Dans ce travail, on propose une méthode pour améliorer les images produites par CycleGAN en éliminant des raccourcis cachés, appelés stéganographie. On applique une technique appelée filtrage passe-bas basée sur la Transformée Cosinus Discrète (DCT). L'objectif est d'augmenter la cohérence entre les images générées et les masques originaux. En testant nos ensembles de données synthétiques pour une tâche de segmentation de noyaux, on a constaté des améliorations de performance par rapport à l'approche CycleGAN standard.
Détection des Noyaux dans les Images de Microscopie
Détecter les noyaux et les structures cellulaires dans les images de microscopie est courant en analyse d'image biomédicale. Ça nous donne un aperçu de divers processus cellulaires. Alors que les réseaux de neurones profonds peuvent automatiser cette détection, ils nécessitent souvent beaucoup de données étiquetées manuellement. Cette étiquetage manuel n'est pas seulement chronophage mais peut aussi varier en qualité à cause de plein de facteurs, comme des noyaux qui se chevauchent ou des artefacts dans les images.

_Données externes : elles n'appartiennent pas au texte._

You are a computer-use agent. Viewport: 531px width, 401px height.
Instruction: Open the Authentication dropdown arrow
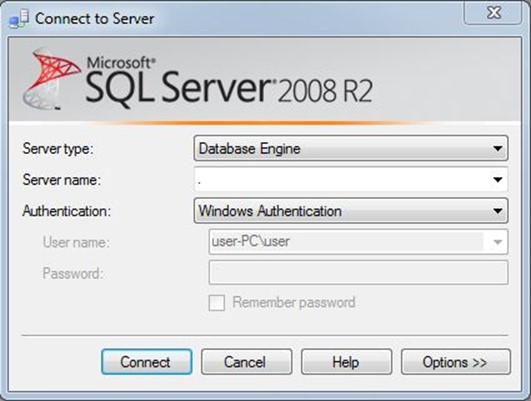(497, 211)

Les méthodes non supervisées peuvent être une alternative. Il y a généralement deux approches : l'une est une méthode en deux étapes où un modèle génératif crée des ensembles de données synthétiques pour entraîner un Réseau de segmentation supervisé. L'autre est une méthode en une étape où un modèle génératif fait directement la segmentation. Les deux méthodes utilisent des modèles génératifs entraînés avec de vraies images de microscopie et des masques synthétiques, qui peuvent être créés par des méthodes de synthèse plus simples.
CycleGAN est une architecture souvent utilisée dans ce contexte. Elle utilise plusieurs générateurs et discriminateurs pour traduire entre différents domaines d'images. La perte de cohérence cyclique garantit que l'image conserve son contenu en passant d'un domaine à un autre. Cependant, ça ne garantit pas toujours que le contenu des images originales et générées soit en accord.

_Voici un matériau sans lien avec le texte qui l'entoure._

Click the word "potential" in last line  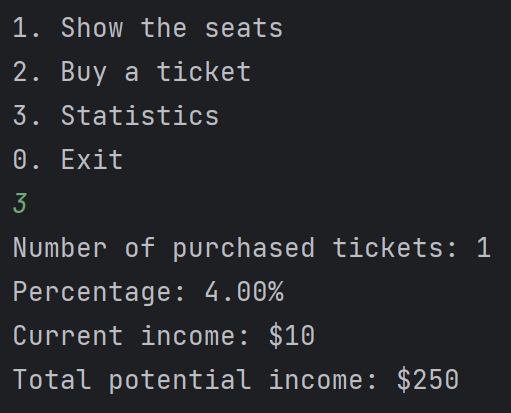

Pour essayer de minimiser la perte de cohérence cyclique, les générateurs intègrent parfois une version compressée de l'image d'entrée, créant une reconstruction parfaite sans transférer le contenu essentiel. Ce processus a été appelé stéganographie CycleGAN, où le générateur cache des informations du discriminateur, menant à un décalage entre les images originales et générées.
Le Rôle du Filtrage DCT
Pour régler le problème de la stéganographie, on utilise le filtrage DCT. Cette technique est bien connue en compression d'image, notamment dans le format JPEG. En éliminant les motifs de pixels à haute fréquence que les CycleGAN utilisent pour cacher des informations, on vise à produire des images plus claires et plus cohérentes.
On met à zéro les coefficients de haute fréquence dans les images générées en utilisant DCT. Bien que ce filtrage puisse enlever certains détails réels dans les images, on pense que ce n'est pas crucial pour nos besoins. Après filtrage, on pourrait encore voir quelques écarts entre les masques d'entrée et les images de noyaux générées, mais on s'assure que les masques cyclés reflètent fidèlement le contenu des images générées.

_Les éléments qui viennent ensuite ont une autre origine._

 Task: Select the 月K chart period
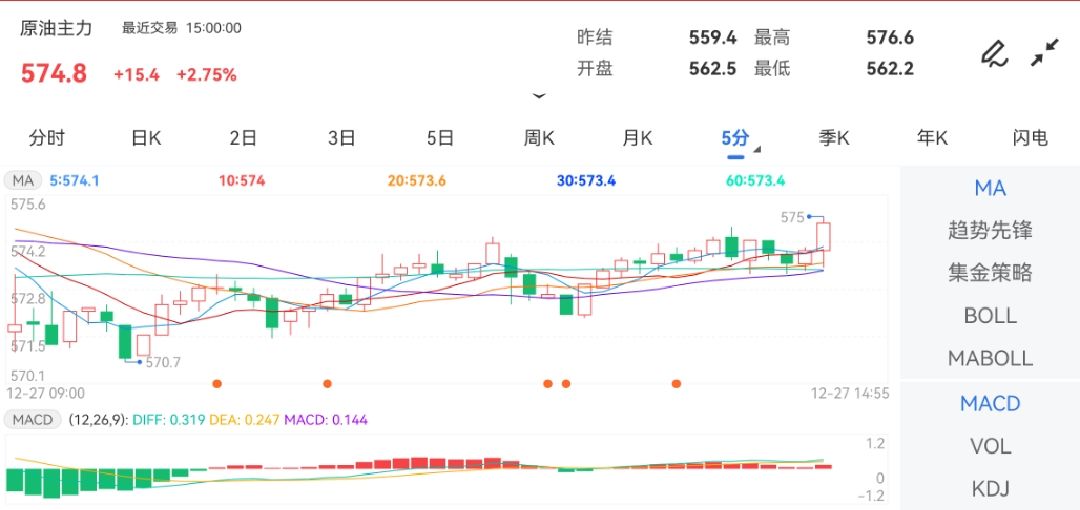637,138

Les images filtrées servent de données d'entraînement pour des réseaux qui segmentent les noyaux. Notre approche montre une augmentation de la Précision lorsque le filtrage DCT est appliqué, améliorant ainsi la relation entre le masque et les images générées.
Création de Masques Synthétiques
Pour produire des masques synthétiques, on peut utiliser des ellipses pour modéliser les formes des noyaux. Bien que ce soit efficace, il faut faire des ajustements minutieux pour que ces masques synthétiques correspondent précisément aux vraies images de microscopie. S'il y a un grand écart entre les distributions synthétiques et réelles, le CycleGAN a du mal à apprendre efficacement.
Lors de la création des masques, on varie aléatoirement les paramètres pour assurer la diversité. Cela inclut l'échantillonnage pour la taille des axes, l'excentricité et l'angle de rotation. Les images de masque finales permettent aux noyaux de se toucher mais jamais de se chevaucher, gardant la représentation réaliste.
Configuration d'Évaluation
Pour voir à quel point notre filtrage DCT est efficace, on a généré des ensembles de données synthétiques en utilisant CycleGAN avec et sans le filtrage, ainsi qu'en comparant d'autres méthodes de la littérature. Après l'entraînement, on a utilisé ces images et masques synthétiques pour former un réseau de segmentation, StarDist. On a testé le réseau de segmentation entraîné sur des données réelles pour évaluer la performance.
Dans nos expériences avec le Data Science Bowl (DSB) 2018 Nuclei Dataset et le dataset BBBC039v1, on a trouvé que notre CycleGAN proposé avec filtrage DCT surpassait le CycleGAN standard, ce qui a conduit à des scores de précision améliorés et à moins de faux positifs.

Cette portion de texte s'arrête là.